En outre, lors des récents conflits en Afrique, un grand nombre de femmes et de filles ont été enlevées par des milices dont les membres ont saisi des femmes comme butin, comme dans le cas de la Lord Resistance Army dans le nord de l’Ouganda. Leurs commandants ont redistribué les femmes enlevées parmi leurs officiers. On s’attendait à ce que les épouses forcées tombent enceintes. Leurs enfants rejoindraient des sociétés dirigées par des seigneurs de la guerre qui cherchaient à établir de nouvelles unités politiques et sociales autonomes.

Les chercheuses Eleanor Seymour , Eunice Apio et Benedetta Rossi ont exploré comment, le cas échéant, ces phénomènes étaient en continuité avec les formes de captivité féminine courantes dans la guerre de la région au XIXe et au début du XXe siècle.

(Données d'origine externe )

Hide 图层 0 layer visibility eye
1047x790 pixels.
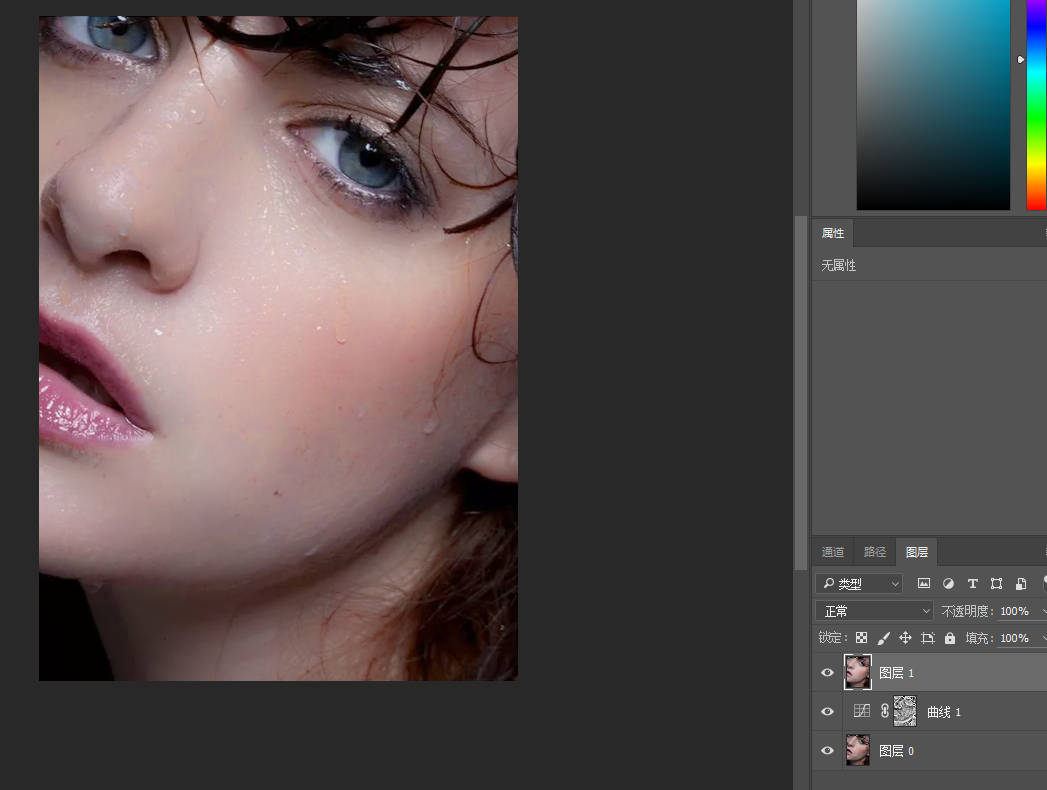[827, 750]
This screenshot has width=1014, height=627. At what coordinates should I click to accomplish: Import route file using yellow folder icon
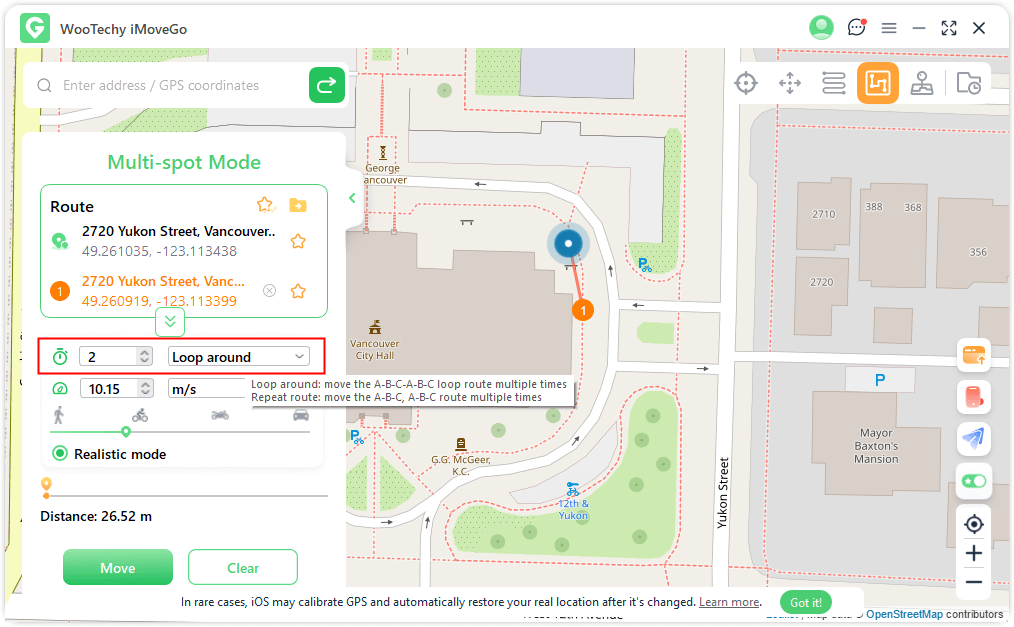click(297, 205)
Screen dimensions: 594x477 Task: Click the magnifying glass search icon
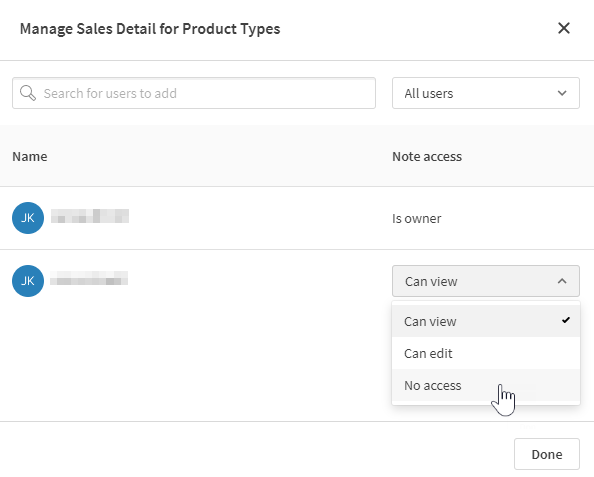(28, 93)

Une autre forme de traite qui a fait ses preuves dans l’Afrique contemporaine est la vente de jeunes concubines (également appelées « cinquièmes épouses ») à des hommes musulmans qui se sentent en droit d’acheter des filles prétendument « esclaves » pour éviter de commettre le péché de fornication. Ces pratiques, au Niger par exemple, ont été combattues par des organisations non gouvernementales anti-esclavagistes africaines dont les membres sont musulmans qui soutiennent qu’il ne peut y avoir de justification islamique à ces formes d’esclavage conjugal aujourd’hui, s’il y en a jamais eu.

L’esclavage historique se perpétue aujourd’hui sous diverses formes et est exacerbé par l’esclavage contemporain. La recherche sur cette histoire peut révéler les perspectives et les stratégies de ces esclaves et éclairer les politiques visant à réduire leur oppression.